Presented to the Club by Roger Linscott in 1959.
“The most interesting American” is a phrase which Julian Street employed shortly after the turn of this [20th] century to describe President Theodore Roosevelt. It was a description that echoed the sentiments of the vast majority of Americans of the day — but perhaps it is not the most apt title I could have selected for tonight’s paper. Perhaps I should have entitled it “The Conversion of a Skeptic.” The skeptic in this case is — or rather was — myself.
The year 1958 was, as most of you know, the centennial of Theodore Roosevelt’s birth. Early in the year I was commissioned to do the bulk of the research for a new and as yet unpublished life and times of Roosevelt* — an assignment I undertook, quite frankly, for the money rather than out of any great enthusiasm for the subject. I had, when I started, what might be termed the intellectually fashionable viewpoint toward TR — in sum, a highly critical viewpoint, conditioned by a cynical age in which many of the values that he represented have lost their luster. My picture of him was an unflattering caricature — the caricature of a self-righteous and opinionated political adolescent — a somewhat bogus reformer who made loud noises but produced few tangible results — a bumptious swaggerer who conducted diplomacy with a big stick and disobeyed his own injunctions to walk softly while doing so — a jingo who had an almost psychopathic preoccupation with physical courage and with the glories of the battlefield. It was the comic opera caricature of the rather stout and bespectacled Teddy, sword in hand and medals in mind, rushing recklessly up San Juan Hill at the head of his unmounted Rough Riders.

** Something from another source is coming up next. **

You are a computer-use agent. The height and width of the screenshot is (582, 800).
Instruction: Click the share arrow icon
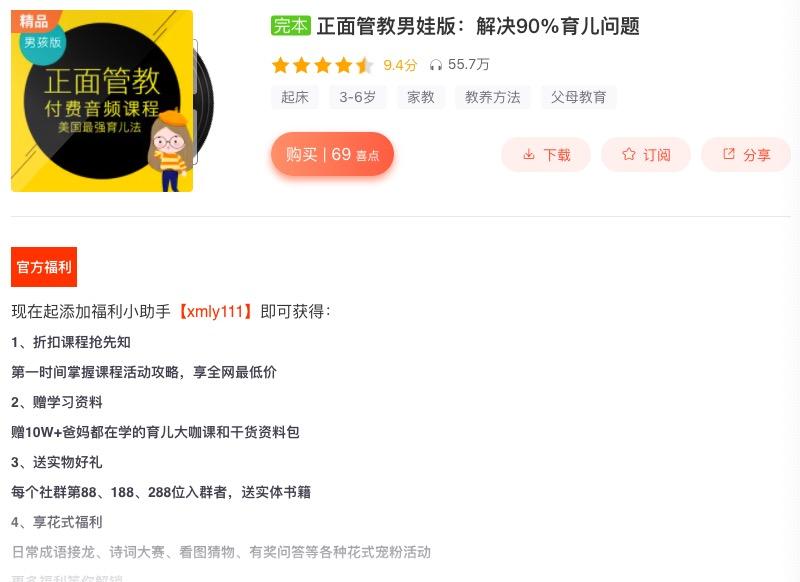tap(729, 154)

From this skeptical starting point I immersed myself in the life and times of Theodore Roosevelt. Over a period of four months I spent eight hours a day with him and often more. I read perhaps 40 to 50 books by and about him (without, I might add, covering the bibliography very thoroughly). In a very small way — and within the limitations imposed by essentially secondary sources — I became, I suppose, something of an authority on Roosevelt. And in the process, I became —slowly, reservedly, begrudgingly, but indubitably — an admirer or Roosevelt as well.
This statement needs a little qualification. In the course of becoming a convert to the cause of Teddy, I nonetheless found that my initial skepticism was not wholly unfounded. He was a swaggerer upon occasion. He was a reformer who often talked a better battle than he fought. He was at times a bully in foreign policy — most notably, of course, when he responded to Latin-American high-handedness with even greater high-handedness by virtually seizing the Isthmus of Panama from a defenseless Columbian government in order to build his cherished canal. He was a man of violent prejudices, whose almost unlimited capacity for self-righteousness often led him into savage and unfair attacks upon those with whom he differed. He was almost childlike in his life-long love for military adventure and battlefield derring-do.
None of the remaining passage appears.